Similar to the spent casings, nitroglycerin was undetected from the 5.56 NATO barrel and detected from the 9 mm, 45-cal, and 12-gauge barrels, with also generally low signal from the 45-cal samples. More inter-day scatter was observed from the 12-gauge barrel, and signatures plateaued at an elevated level over time. The underlying causes remain to be investigated, but it may be contributed by a redistribution of residues during handling each day. The large size of the barrel could also cause more variations in the analysis location, as the barrel was held by hand in front of the instrument inlet during measurements.

Nitroglycerin cleared more slowly from the barrels than from the casings. A decay constant of −0.43/day was calculated for all barrels that presented detectable signatures (9 mm, 45-cal, and 12-gauge; Figure S4C). Because of data scatter and an unexpected elevated plateau, analysis was repeated after removing the 12-gauge data (decay constant of −0.54/day; Figure S4D). Between spent casings and barrels, the rate of clearance slowed from casing primers (decay constant of −2.23/day) to whole casings (−0.7/day) to barrels (−0.43/day and −0.54/day). This trend is consistent with the sample form factor and the extent of environmental exposure. The casing primer is the most exposed to the environment, so vapor clearance should occur the most rapidly. Gun barrels start off with more accumulated residue from multiple discharges, and barrel lengths are longer than casings which reduce environmental exposure, so the signature should decay slowly.

Diphenylamine Signatures from Spent Casings

Low diphenylamine concentrations were detected from the 9 mm, 45-cal, and 5.56 NATO casings. Of these three sample sets, the strongest signal was observed from the 45-cal casings, which had 9 ppt of vapor on the day of discharge (analyzed within several hours). The signal was low even when using the uncalibrated but sensitive m/z 170/93 mass transition. The signal fell below the limit of quantitation after 1 day (i.e., signal-to-noise ratio less than 10).

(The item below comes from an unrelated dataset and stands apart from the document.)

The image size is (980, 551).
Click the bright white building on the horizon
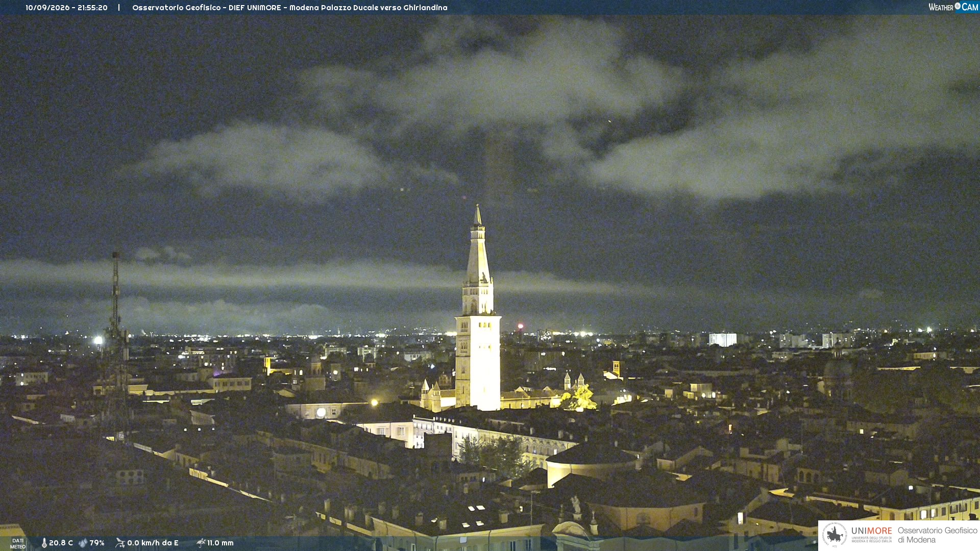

Around 200 ppt of diphenylamine was observed from 12-gauge casings on the day of discharge (Figure 5A), and concentrations changed little during the measurement period. When considered in combination with the nitroglycerin measurements, near equal concentrations of nitroglycerin and diphenylamine were observed by the end of the measurement period (Figure 5B), a trend that was driven primarily by decreasing nitroglycerin concentrations.

Figure 5.

Figure 5

Vapor concentration of diphenylamine from 12-gauge spent casings. (A) Diphenylamine concentrations. Each data point represents averaged results from five discharged casings and all quantified mass transitions. The error bars represent one standard deviation. (B) Diphenylamine and nitroglycerin ratios. Each data point represents averaged results from five discharged casings, and error bars represent the standard deviation.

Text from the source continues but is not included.